Он знал множество историй из жизни животных, историй не особенно выдающихся, — о том, как потерялась и потом нашлась в лесу свинья с поросятами или как спутанная на передние ноги лошадь переплыла реку, — но рассказывал эти истории очень интересно и всегда так, что нельзя было заранее предвидеть, чем рассказ кончится.
Пес ушел…
Михаил Михайлович и Рязанцев сидели молча, смотрели на пойменные луга по ту сторону речки Акат, — пышные, разнотравные луга эти когда-то привлекли сюда первых русских поселенцев.
Сразу за поймой и лугами были пологие склоны, повсюду, куда хватал глаз, совершенно одинаковые, до половины покрытые кустарником, а выше — редкими деревьями. В промежутках между деревьями тоже блестел ярко-зеленый, чуть-чуть с сизым травяной ковер.
За светло-зеленым, как бы искусственным, валом поднимались уже настоящие горы, темные, неправильных очертаний, за ними — другие, еще темнее и беспорядочнее, и так, хребет за хребтом, они взгромождались в небо… На самом верху горы были украшены блистающими на солнце снегами…
Тихо, очень тихо было кругом — в горах, в лугах и здесь, в деревне.
Прогудела по тракту машина, сердито и требовательно кликнул женский голос ребятишек, с порывом ветра послышались частые удары топоров: где-то работали плотники.
Всего явственнее был голос телефонистки. Она работала на коммутаторе, и спустя четверть часа Рязанцев знал всех абонентов: сельсовет, колхоз, молочный совхоз, маралосовхоз, райцентр, школа и еще какой-то номер, который телефонистка называла базой.
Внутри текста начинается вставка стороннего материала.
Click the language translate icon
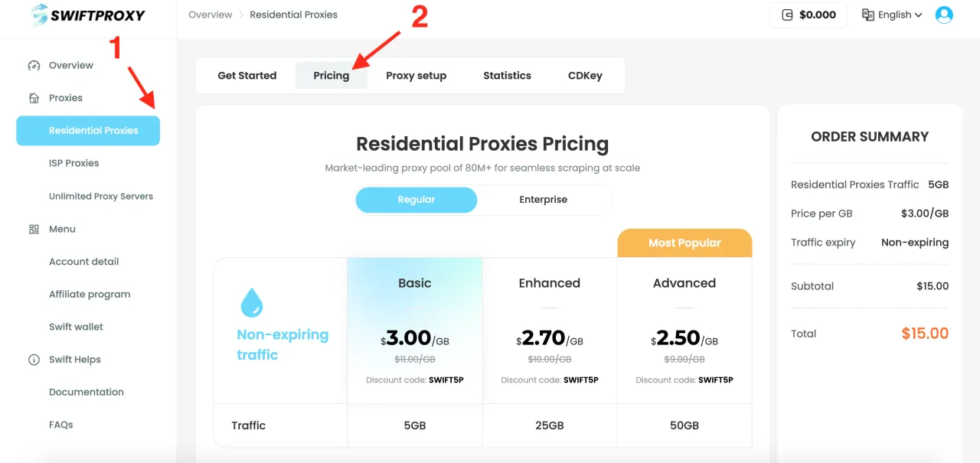 (868, 15)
Иногда она не только соединяла абонентов, но и сама вступала в разговор — в школу звонила несколько раз и требовала, чтобы, когда появится директор, он обязательно пришел в сельсовет; в совхоз сообщила, что из района требуют сводку о ходе сенокоса, в колхозе разыскивала какого-то Степана Ивановича, а разговаривая с маралосовхозом, назвала человека уважительно Алексеем Петровичем, передала ему сводку погоды и просила приехать послезавтра на заседание сельского Совета. Иногда телефонистка называла Алексея Петровича по фамилии — Парамоновым.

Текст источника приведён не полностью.